## EXERCISE DIRECTIONS
Go through the entries below and count the lines where the word "computer" appears; give only the count.

## RECORDED INFORMATION

--- START ---

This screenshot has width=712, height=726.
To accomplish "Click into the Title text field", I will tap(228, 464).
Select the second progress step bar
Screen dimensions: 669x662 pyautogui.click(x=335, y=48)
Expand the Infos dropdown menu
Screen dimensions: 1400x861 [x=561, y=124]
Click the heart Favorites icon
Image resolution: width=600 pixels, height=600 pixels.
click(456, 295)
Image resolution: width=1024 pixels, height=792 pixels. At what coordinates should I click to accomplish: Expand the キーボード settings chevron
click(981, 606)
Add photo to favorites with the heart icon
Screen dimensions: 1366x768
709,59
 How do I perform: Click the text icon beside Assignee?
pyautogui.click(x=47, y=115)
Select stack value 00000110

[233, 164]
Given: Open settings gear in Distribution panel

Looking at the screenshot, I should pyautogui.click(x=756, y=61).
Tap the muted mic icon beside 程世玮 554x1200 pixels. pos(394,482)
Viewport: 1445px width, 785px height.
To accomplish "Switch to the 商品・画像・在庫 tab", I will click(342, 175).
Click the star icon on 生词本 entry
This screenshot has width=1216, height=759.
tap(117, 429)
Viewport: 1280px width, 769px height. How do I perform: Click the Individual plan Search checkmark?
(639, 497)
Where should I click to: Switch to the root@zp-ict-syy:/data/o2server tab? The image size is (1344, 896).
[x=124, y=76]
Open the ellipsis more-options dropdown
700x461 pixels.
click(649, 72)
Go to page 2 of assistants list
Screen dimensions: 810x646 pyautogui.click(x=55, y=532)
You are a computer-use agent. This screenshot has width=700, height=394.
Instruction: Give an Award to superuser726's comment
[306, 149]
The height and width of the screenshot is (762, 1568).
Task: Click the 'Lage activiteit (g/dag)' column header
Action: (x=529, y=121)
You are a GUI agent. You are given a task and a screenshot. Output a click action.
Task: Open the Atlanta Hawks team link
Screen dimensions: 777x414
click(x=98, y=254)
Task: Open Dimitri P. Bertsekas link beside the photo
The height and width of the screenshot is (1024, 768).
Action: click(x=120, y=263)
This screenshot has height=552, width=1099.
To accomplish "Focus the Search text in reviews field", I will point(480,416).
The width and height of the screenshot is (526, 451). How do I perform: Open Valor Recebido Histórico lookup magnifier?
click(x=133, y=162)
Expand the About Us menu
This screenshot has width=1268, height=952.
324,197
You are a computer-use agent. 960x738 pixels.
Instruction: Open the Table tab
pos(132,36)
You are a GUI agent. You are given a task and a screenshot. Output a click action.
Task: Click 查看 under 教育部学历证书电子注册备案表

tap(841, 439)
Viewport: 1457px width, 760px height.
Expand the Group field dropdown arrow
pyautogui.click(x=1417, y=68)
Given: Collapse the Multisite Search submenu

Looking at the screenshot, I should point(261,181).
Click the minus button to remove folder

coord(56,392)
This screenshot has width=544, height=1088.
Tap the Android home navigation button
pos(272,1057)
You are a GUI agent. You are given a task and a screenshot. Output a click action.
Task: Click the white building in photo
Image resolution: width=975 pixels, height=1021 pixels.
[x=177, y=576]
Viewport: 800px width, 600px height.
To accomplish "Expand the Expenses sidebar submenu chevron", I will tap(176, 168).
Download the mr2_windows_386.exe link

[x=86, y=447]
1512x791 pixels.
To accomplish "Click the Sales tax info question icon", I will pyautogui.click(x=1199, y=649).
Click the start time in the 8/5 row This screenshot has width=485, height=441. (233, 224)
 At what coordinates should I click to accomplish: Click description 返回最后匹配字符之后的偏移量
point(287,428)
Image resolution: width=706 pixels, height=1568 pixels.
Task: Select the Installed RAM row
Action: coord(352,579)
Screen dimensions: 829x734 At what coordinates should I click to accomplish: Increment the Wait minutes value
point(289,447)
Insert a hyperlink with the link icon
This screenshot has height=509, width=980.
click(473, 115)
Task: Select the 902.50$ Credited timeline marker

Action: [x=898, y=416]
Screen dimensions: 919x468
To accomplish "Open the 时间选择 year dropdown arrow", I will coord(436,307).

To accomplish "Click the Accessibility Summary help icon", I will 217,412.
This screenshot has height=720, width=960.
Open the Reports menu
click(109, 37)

--- END ---

## THE COMPLETED TASK
2